**Task requirements:**
A - Transcribe the passage on secure file uploads in Apache word for word, starting with "Apache upload handling" and going on through "a better framework.".
B - Pick up the passage on secure file uploads in Apache after its last sentence and continue it.

Document segment START

Read this site: http://www.owasp.org/index.php/OWASP_Top_Ten

You'll notice that "upload magically corrupted Apache" isn't a well-known security vulnerability.

Apache upload handling can be botched -- and botched badly -- but you really have to work at it by ignoring the OWASP vulnerabilities list.

Further, your framework -- which you didn't mention -- has specific guidelines for handling uploads in a secure way. If it doesn't have any provision for uploading, then run -- don't walk -- to a better framework.


"[, but as I'm sure you know, you can't guarantee what the exact content of the upload is until it's on the server]."

Far from true. And irrelevant even if it is true for your particular framework.

Files pass through buffers. The Python frameworks make the upload available in cache (if it's huge) or in memory (if it's small.) It isn't "really" on the filesystem even if it's in a file-backed cache. It doesn't have it's final name or permissions -- it's just bytes.

Bytes don't magically corrupt Apache. Exeutable files with dumb ownership (and/or a setuid bit in their permissions) corrupts Apache.

Document segment END
Material provided START

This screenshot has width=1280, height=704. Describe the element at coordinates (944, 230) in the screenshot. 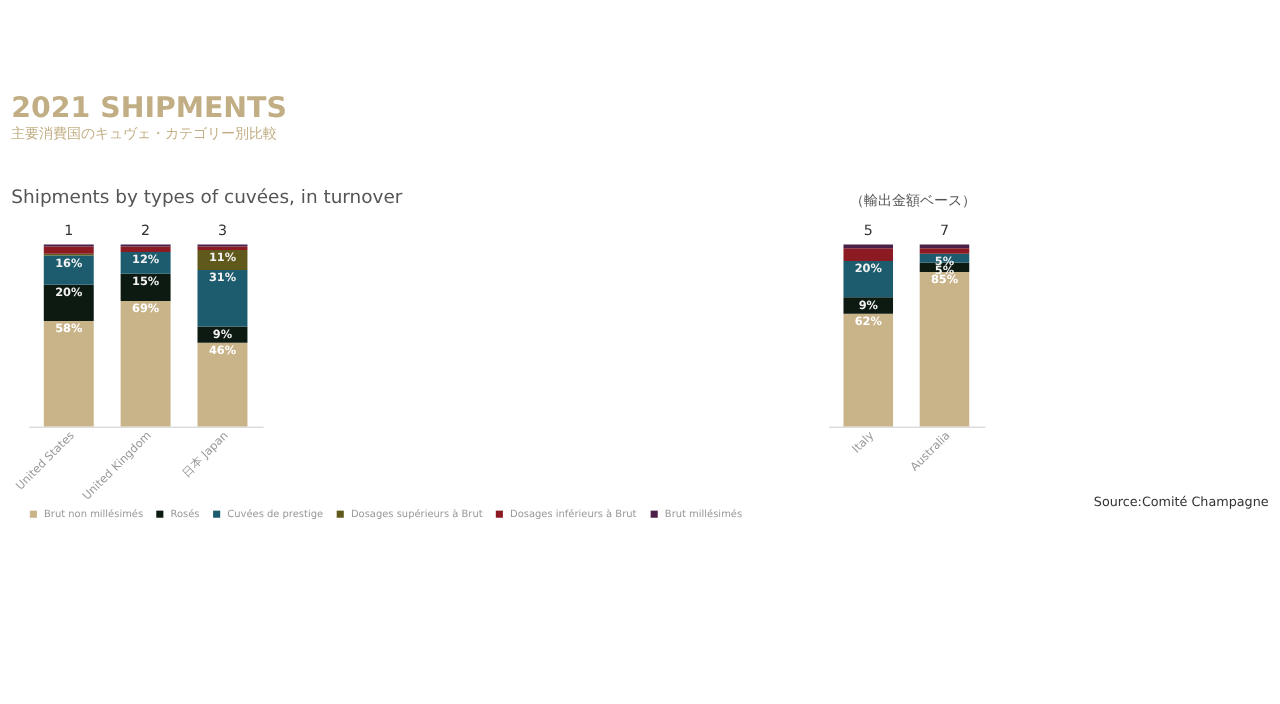

I see `annotation: 7` at that location.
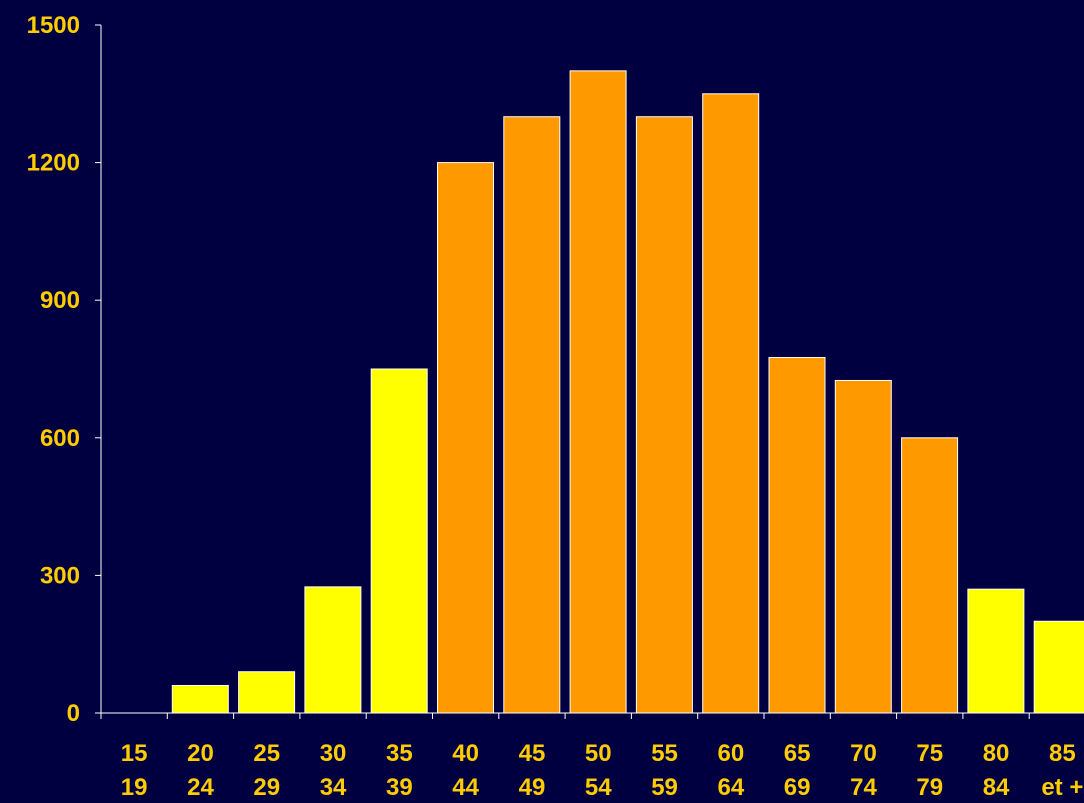 The width and height of the screenshot is (1084, 803). What do you see at coordinates (930, 786) in the screenshot?
I see `x-tick-label-bottom: 79` at bounding box center [930, 786].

Material provided END

**Task results:**
A -
Apache upload handling can be botched -- and botched badly -- but you really have to work at it by ignoring the OWASP vulnerabilities list.

Further, your framework -- which you didn't mention -- has specific guidelines for handling uploads in a secure way. If it doesn't have any provision for uploading, then run -- don't walk -- to a better framework.

B -
The trick with uploads is to (a) leverage your framework's caching, (b) validate the data before saving it anywhere, (c) save it someplace non-exexcutable -- someplace Apache cannot look for executables, and (d) never chmod or chown anything under any circumstances. A non-executable upload can cause problems if it's named .htaccess and your wrote it into the directory Apache fetches this from -- an action that's easily prevented by setting the permissions on this directory and never naming an uploaded file .htaccess.

There are remarkably few vulnerabilities. They're well documented. And your framework already handles this.

Solution 4:

If this is a vital part of the business requirements, I can't see how he could refuse as long as the security protocols are followed (i.e. filter file extension/type, MIME type, size of file, etc.)

Assuming he's part of a corporate ladder (and not the only sysadmin in the company) try going to his supervisor and explain your situation.